セッション記号 P (宇宙惑星科学) » P-EM 太陽地球系科学・宇宙電磁気学・宇宙環境

[P-EM13] Dynamics of Magnetosphere and Ionosphere

コンビーナ:中溝 葵(情報通信研究機構 電磁波研究所)、尾崎 光紀(金沢大学理工研究域電子情報学系)、藤本 晶子(九州工業大学)、佐藤 由佳(日本工業大学)

[PEM13-P14] 3D-CNNによるグレースケールオーロラ動画の自動分類

*御厨 徹1藤本 晶子1三好 由純2小川 泰信3細川 敬祐4 (1.九州工業大学、2.名古屋大学宇宙地球環境研究所、3.国立極地研究所、4.電気通信大学大学院情報理工学研究科)

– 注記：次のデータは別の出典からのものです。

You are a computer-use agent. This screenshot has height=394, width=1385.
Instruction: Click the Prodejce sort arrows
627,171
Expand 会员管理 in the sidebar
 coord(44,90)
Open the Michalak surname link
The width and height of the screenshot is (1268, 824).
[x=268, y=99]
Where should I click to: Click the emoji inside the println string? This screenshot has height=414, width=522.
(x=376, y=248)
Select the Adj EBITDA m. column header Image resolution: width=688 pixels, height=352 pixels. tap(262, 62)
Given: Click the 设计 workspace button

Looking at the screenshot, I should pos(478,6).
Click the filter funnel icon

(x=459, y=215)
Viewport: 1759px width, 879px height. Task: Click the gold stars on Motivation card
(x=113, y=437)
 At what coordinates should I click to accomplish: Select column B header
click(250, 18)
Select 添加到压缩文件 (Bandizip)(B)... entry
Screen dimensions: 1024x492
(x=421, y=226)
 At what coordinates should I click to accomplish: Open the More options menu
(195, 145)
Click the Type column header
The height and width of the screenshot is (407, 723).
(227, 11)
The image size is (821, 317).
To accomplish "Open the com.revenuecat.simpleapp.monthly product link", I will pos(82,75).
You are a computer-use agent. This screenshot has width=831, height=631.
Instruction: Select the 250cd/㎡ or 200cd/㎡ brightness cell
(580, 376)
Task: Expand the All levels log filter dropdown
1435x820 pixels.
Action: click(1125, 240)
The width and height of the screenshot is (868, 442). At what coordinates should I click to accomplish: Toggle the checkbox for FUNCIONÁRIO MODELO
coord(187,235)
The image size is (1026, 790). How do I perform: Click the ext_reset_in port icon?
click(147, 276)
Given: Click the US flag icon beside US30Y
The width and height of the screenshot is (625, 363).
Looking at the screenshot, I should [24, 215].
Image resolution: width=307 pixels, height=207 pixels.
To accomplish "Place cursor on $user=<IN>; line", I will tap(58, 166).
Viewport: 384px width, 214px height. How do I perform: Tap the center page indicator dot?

キーワード:機械学習、3D-CNN、オーロラ全天動画

本論文では,機械学習を用いてパルセーティングオーロラの全天動画データの自動分類を行う手法を提案する.オーロラ自動分類の既存研究として,オーロラ全天画像を用いた自動分類は行われているが,動画を対象とした自動分類はまだ行われていない.画像の場合は,時系列情報がないので,全天画像内のオーロラの形の特徴を基に分類が行われていた.分類対象を全天画像から全天動画にすることでオーロラの時系列特徴に基づいたオーロラ分類が可能になる.本論文では,3D-CNNを用いて,605個のグレースケール全天動画データを自動分類した.全天動画データはそれぞれ,動画内のオーロラの有無で(a)オーロラ有,(b)オーロラ無,とラベル付けがされてある.これらのデータをK交差分割検証(K=5)で学習を行い,自動分類モデルを作成した.さらに,3D-CNNの畳み込みフィルタ値の組み合わせを変えて,学習させることで分類精度の変化を調べた.本論文では,15x15x5の畳み込みフィルタを持つ3D-CNN提案手法によって,98.6%,10x10x10の畳み込みフィルタを持つ3D-CNNモデルによって97.99%の分類精度を示した。